TASK OBJECTIVE: Continue the comedy dialogue in which two performers trade Hollywood compliments, picking up right after its last line.

EXCERPTED TEXT:
----
True. Absolutely true.
Let me just say, I am such a fan.
I mean, I see your work and I'm whelmed.
I think I've seen Cheaper by the Dozen
over 500 times.
Wow! Thank you!
Every time I see it,
I say the same thing.
"Steve, you know,
we could watch something else."
You know what I love about
touring around with Marty Short?
No paparazzi.
When I think of Steve...
And it's not often. But when I do...
the one thing that strikes me
more than anything else about you
is how unbelievably pale
you are in person.
It's like I'm being haunted, you know?
No, really.
I mean, you look like
a page in a coloring book
that hasn't been colored yet.
Steve once got a sunburn
from his Kindle reader. You know?
You look like Anderson Cooper
froze to death on New Year's Eve.
Yes, you do!
Thank you. Thank you.
You look like someone put a white toupee
on a urinal.
Hey, listen to me.
I'm not trying to be negative.
No, I can tell!
- Why?
- But out of curiosity,
how far into the embalming process
did they get
before you woke up screaming?
It must have been frightening for you.
We should explain something. It sounds
like we are insulting each other,
but we're actually not. This is the way
we pay compliments in Hollywood.
That's correct. It's true.
Hollywood compliments are a lot like
regular compliments.
But they have a slight passive aggressive
dig at the end.
- I'll give you an example.
- Yeah.
Steve, you know,
it's truly an honor for me
to be performing with
the world's biggest star...
from 1978.
Oh, Marty, that is so sweet!
----
DATA EXTRACT:

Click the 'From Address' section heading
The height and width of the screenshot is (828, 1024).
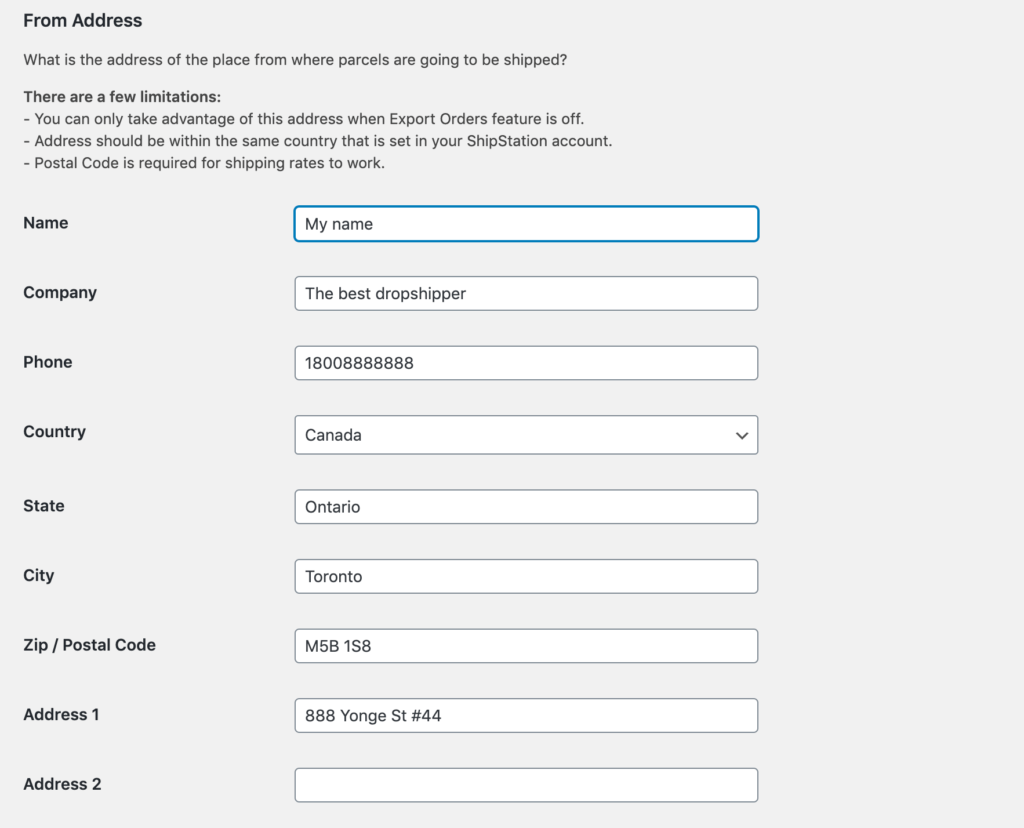pyautogui.click(x=82, y=20)
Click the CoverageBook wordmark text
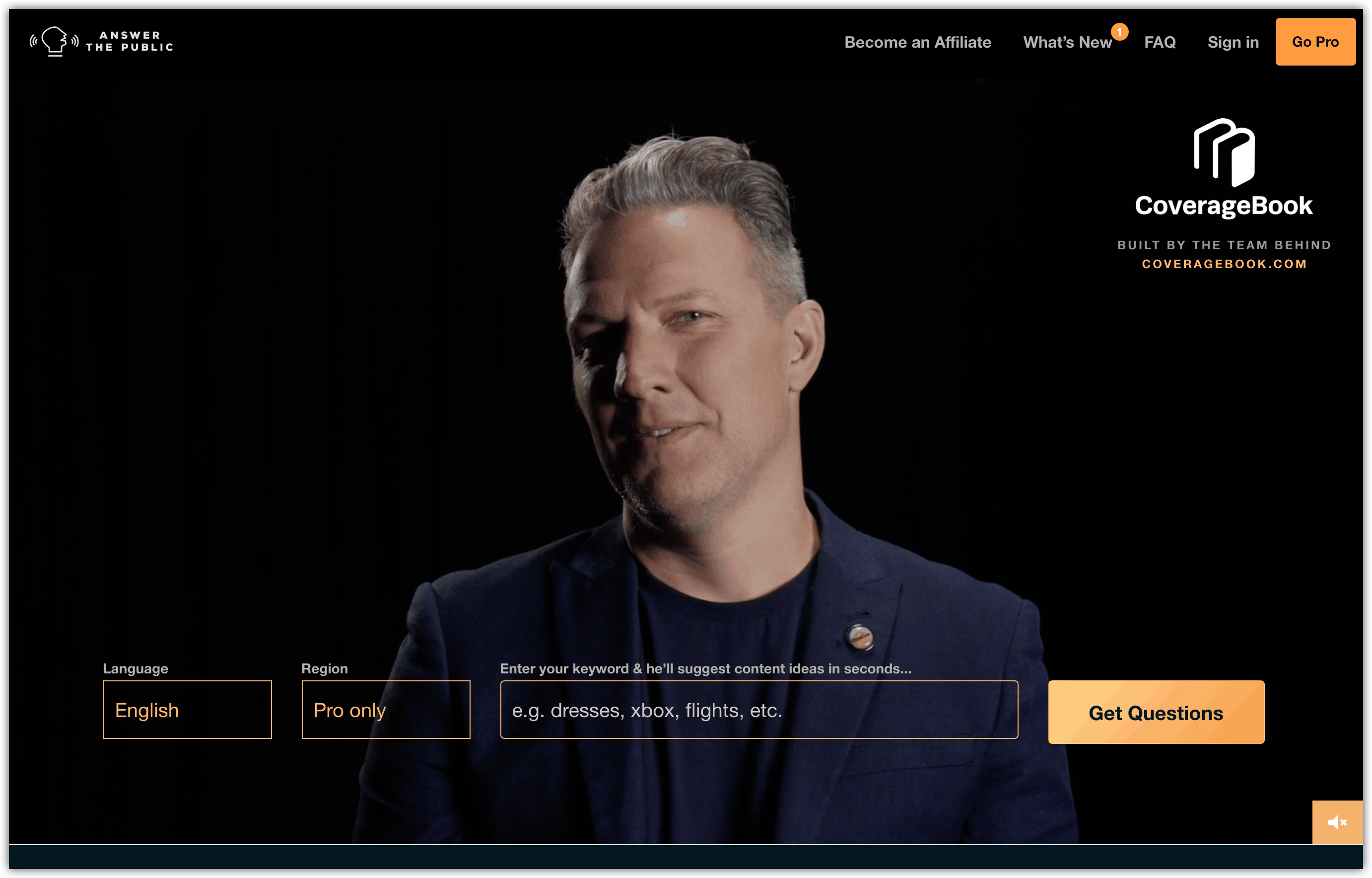This screenshot has width=1372, height=878. (1224, 205)

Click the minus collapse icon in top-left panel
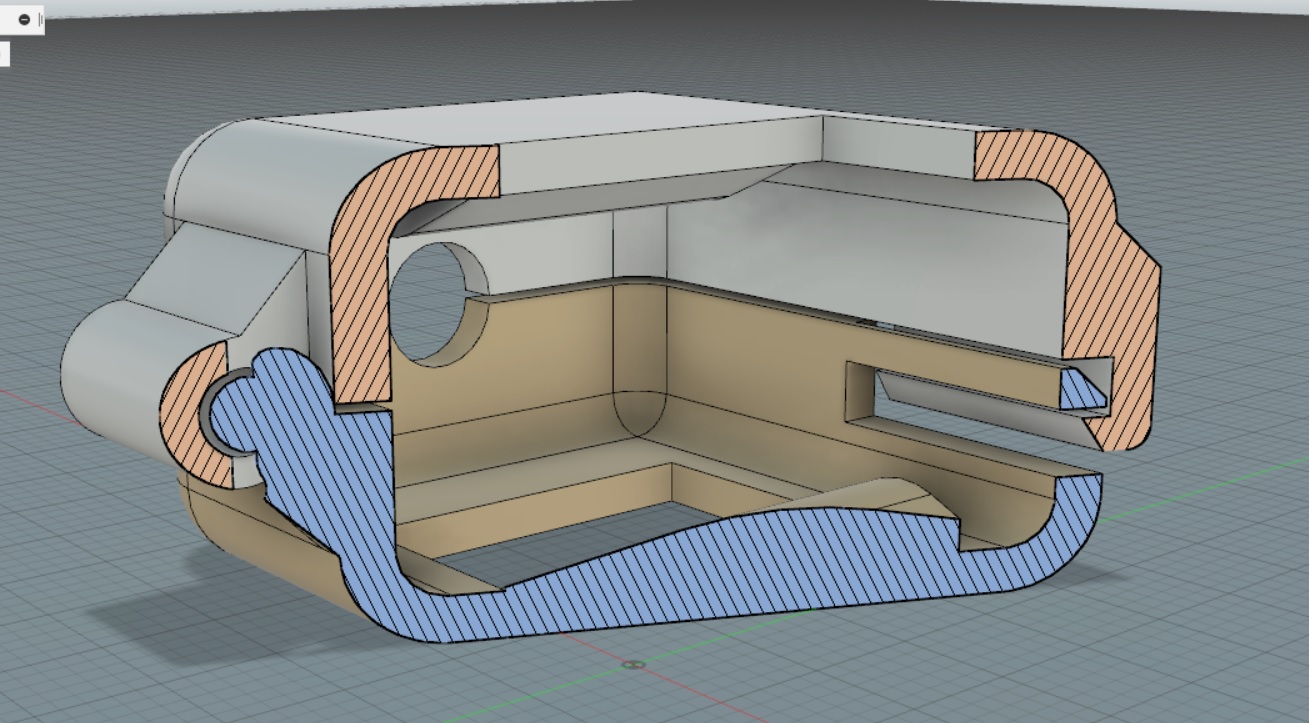point(24,20)
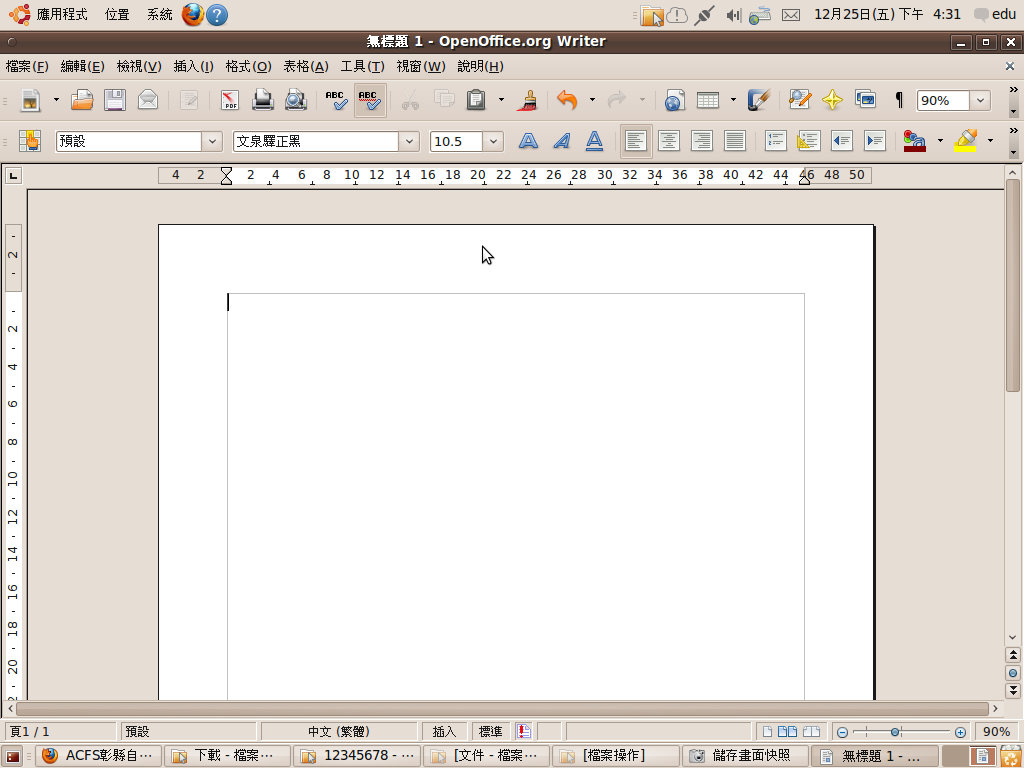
----
ANSWER FOR THE TASK:
And I often hear people refer to you
as a whole entertainer.
Well, I added the word "entertainer."
And may I say that you look fantastic?
And I guess that's the charm
of looking 70 since you were 30.
Hey, Marty, you know I think of you
as a Renaissance Man,
and not just because
you carry smallpox.
You know, I...
I don't often use the word "genius."
- And?
- Nothing.
You know, the other day,
Steve butt-dialed me,
which was so impressive,
considering he still uses a rotary phone.
When did you add that?
- Tonight.
- OK!
And by the way, I loved you on
Fallon the other night. Oh, my God!
- Your comedy was so effortless.
- Thank you.
And I kept thinking, I wonder how it'd be
if you'd put a little effort into it.
- Did you see me on Ellen?
- No, I missed that.
Of course. What am I thinking?
That's on at 3 p.m.
And that's when you're having dinner.
By the way,
Martin Short is also the name I use
when I check into a hotel
and want to be anonymous.
Thirty-five years later
and you're still the jerk.
And that's how we do it in Hollywood.
Steve and I feel that you, the audience,
might like to get to know us better.
Yes. And the reason we think that
- is because we're egomaniacs.
- Correct.
So we'd like to share with you
some of the hidden gems
- from our family photo collections.
- Yes.
These are rarely, if ever, seen
private photos.
- Absolutely.
- Let's look at the first one.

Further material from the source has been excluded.